Bastian Nießing ^1* Yannik Breitkreuz ^2,3 Andreas Elanzew ^3* Marcelo S. De Toledo ^4,5,6,7 Peter Vajs ¹ Marina Nolden ¹ Frederik Erkens ¹ Paul Wanek ^4,5 Si Wah C. Au Yeung ^3* Simone Haupt ² Niels König ¹ Michael Peitz ^2,3,8* Robert Schmitt ^1,9 Martin Zenke ^4,5,6,7 Oliver Brüstle ^2,3*

• ¹ Fraunhofer Institute for Production Technology (FHG), Aachen, Germany
• ² LIFE & BRAIN GmbH, Bonn, North Rhine-Westphalia, Germany
• ³ Institute of Reconstructive Neurobiology, University of Bonn, Bonn, North Rhine-Westphalia, Germany
• ⁴ Institute for Biomedical Engineering, Faculty of Medicine, RWTH Aachen University, Aachen, Germany
• ⁵ Helmholtz-Institute for Biomedical Engineering, RWTH Aachen University, Aachen, North Rhine-Westphalia, Germany
• ⁶ Department of Hematology, Oncology, Hemostaseology and Stem Cell Transplantation, University Hospital RWTH Aachen, Aachen, Germany
• ⁷ Center for Integrated Oncology Aachen Bonn Cologne Düsseldorf (CIO ABCD), Aachen, Germany
• ⁸ Faculty of Medicine, University of Bonn, Bonn, Germany
• ⁹ Laboratory for Machine Tools and Production Engineering, RWTH Aachen University, Aachen, Germany

CRISPR-Cas9 genome editing is a rapidly advancing technology that has the potential to accelerate research and development in a variety of fields.
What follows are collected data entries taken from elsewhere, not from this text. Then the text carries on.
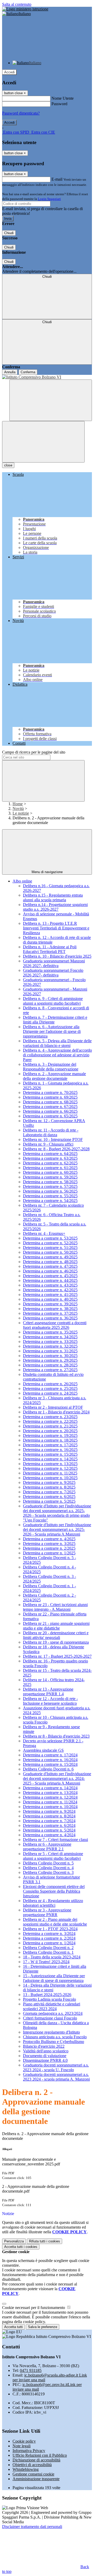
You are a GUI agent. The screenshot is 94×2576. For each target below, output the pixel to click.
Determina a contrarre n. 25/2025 (50, 1388)
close (8, 465)
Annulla (9, 372)
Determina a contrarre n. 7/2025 (49, 1492)
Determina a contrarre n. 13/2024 (50, 1792)
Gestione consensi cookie (33, 2474)
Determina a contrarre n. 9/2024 (49, 1811)
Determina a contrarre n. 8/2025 (49, 1487)
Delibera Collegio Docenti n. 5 (48, 1863)
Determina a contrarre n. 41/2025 (50, 1294)
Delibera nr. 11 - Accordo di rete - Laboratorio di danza (50, 1132)
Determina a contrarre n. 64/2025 (50, 1153)
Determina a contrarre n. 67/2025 (50, 1106)
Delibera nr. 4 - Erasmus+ (44, 1233)
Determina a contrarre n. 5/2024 (49, 1830)
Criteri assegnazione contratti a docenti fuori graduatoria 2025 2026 (54, 1325)
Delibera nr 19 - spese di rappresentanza (56, 1642)
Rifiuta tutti (44, 2241)
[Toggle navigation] (43, 442)
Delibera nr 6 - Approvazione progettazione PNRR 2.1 (47, 1846)
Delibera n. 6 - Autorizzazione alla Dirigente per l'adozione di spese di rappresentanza (52, 1031)
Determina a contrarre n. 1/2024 (49, 1943)
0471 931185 (31, 2370)
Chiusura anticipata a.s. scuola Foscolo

However, manual genome editing processes suffer from limitations in scalability, efficiency, and standardization. The implementation of automated systems for genome editing addresses these challenges, allowing researchers to cover the increasing need and perform large-scale studies for disease modeling, drug development, and personalized medicine. In this study, we developed an automated CRISPR/Cas9-based genome editing process on the StemCellFactory platform. We implemented a 4D-Nucleofector with a 96-well shuttle device into the StemCellFactory, optimized several parameters for single cell culturing and established an automated workflow for CRISPR/Cas9-based genome editing. When validated with a variety of genetic backgrounds and target genes, the automated workflow showed genome editing efficiencies similar to manual methods, with indel rates of up to 98%. Monoclonal colony growth was achieved and monitored using the StemCellFactory-integrated CellCelector, which allowed the exclusion of colonies derived from multiple cells or growing too close to neighbouring colonies. In summary, we demonstrate the successful establishment of an automated CRISPR/Cas9-based genome editing process on the StemCellFactory platform. The development of such a standardized and scalable automated CRISPR-Cas9 system represents an exciting new tool in genome editing, enhancing our ability to address a wide range of scientific questions in disease modeling, drug development and personalized medicine.